■ PASSAGE SHOWN ■
= Beginning of Section =

When theaters shut down and schools closed or limited after-school events earlier this year, Rose Costumes became dependent on every sale to survive, as do many local businesses crumbling under COVID’s unforgiving grip. Business owners and employees say it’s urgent that communities rally around their favorite local shops and spend their Christmas budget — at least partly — patronizing those local stores they hope are still around when the recession lightens up.

Rose Costume's show manager, Kayly Nesser, says there are many ways shoppers can spend their money on local businesses while staying COVID-safe.

"Please buy from that website," Nesser says of rosecostumes.com. "Even if it's a gift card. If you don't see anything on there that you want right now, if you buy a gift card, you'll be able to use it on that site or once we reopen to the public — fingers crossed."

When the store began losing orders in March, they started selling inventory online. Nesser says owner Annemarie Aldrich is paying employees out of her own savings. The company set up a GoFundMe two weeks ago, and they've already received $15,000 from supporters. But, it will take about $100,000, Nesser says, "to hold us over through the rest of all of this."

= End of Section =

■ DATA EXCERPTS ■
= Beginning of Section =

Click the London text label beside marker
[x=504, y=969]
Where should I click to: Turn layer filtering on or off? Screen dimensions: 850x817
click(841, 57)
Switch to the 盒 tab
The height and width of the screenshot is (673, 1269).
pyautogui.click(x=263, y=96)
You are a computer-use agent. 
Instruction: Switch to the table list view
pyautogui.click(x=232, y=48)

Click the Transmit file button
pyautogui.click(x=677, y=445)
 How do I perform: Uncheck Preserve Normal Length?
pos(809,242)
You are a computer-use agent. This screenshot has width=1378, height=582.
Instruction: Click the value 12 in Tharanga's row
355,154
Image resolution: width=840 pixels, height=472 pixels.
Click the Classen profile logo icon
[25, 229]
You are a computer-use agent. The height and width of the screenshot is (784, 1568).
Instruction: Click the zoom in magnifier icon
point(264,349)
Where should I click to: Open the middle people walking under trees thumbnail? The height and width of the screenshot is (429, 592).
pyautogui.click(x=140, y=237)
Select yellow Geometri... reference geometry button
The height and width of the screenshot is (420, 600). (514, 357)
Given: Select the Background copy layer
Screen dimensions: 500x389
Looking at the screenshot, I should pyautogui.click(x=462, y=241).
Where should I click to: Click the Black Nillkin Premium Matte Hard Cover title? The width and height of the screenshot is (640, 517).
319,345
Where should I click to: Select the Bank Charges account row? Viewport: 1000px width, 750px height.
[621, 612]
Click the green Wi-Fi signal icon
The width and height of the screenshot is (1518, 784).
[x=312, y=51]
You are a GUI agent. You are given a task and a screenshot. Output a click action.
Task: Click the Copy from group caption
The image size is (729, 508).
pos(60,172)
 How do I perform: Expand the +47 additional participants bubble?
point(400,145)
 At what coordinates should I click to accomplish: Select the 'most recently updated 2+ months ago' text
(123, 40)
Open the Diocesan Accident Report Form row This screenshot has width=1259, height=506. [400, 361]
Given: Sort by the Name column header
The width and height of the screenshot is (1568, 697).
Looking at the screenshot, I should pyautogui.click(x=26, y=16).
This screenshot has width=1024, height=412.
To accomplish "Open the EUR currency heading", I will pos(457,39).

= End of Section =

■ EXERCISE REQUIREMENTS ■
Output the Rose Costumes passage again in full, word for word, without changing anything.

■ ANSWER BELOW ■
When theaters shut down and schools closed or limited after-school events earlier this year, Rose Costumes became dependent on every sale to survive, as do many local businesses crumbling under COVID’s unforgiving grip. Business owners and employees say it’s urgent that communities rally around their favorite local shops and spend their Christmas budget — at least partly — patronizing those local stores they hope are still around when the recession lightens up.

Rose Costume's show manager, Kayly Nesser, says there are many ways shoppers can spend their money on local businesses while staying COVID-safe.

"Please buy from that website," Nesser says of rosecostumes.com. "Even if it's a gift card. If you don't see anything on there that you want right now, if you buy a gift card, you'll be able to use it on that site or once we reopen to the public — fingers crossed."

When the store began losing orders in March, they started selling inventory online. Nesser says owner Annemarie Aldrich is paying employees out of her own savings. The company set up a GoFundMe two weeks ago, and they've already received $15,000 from supporters. But, it will take about $100,000, Nesser says, "to hold us over through the rest of all of this."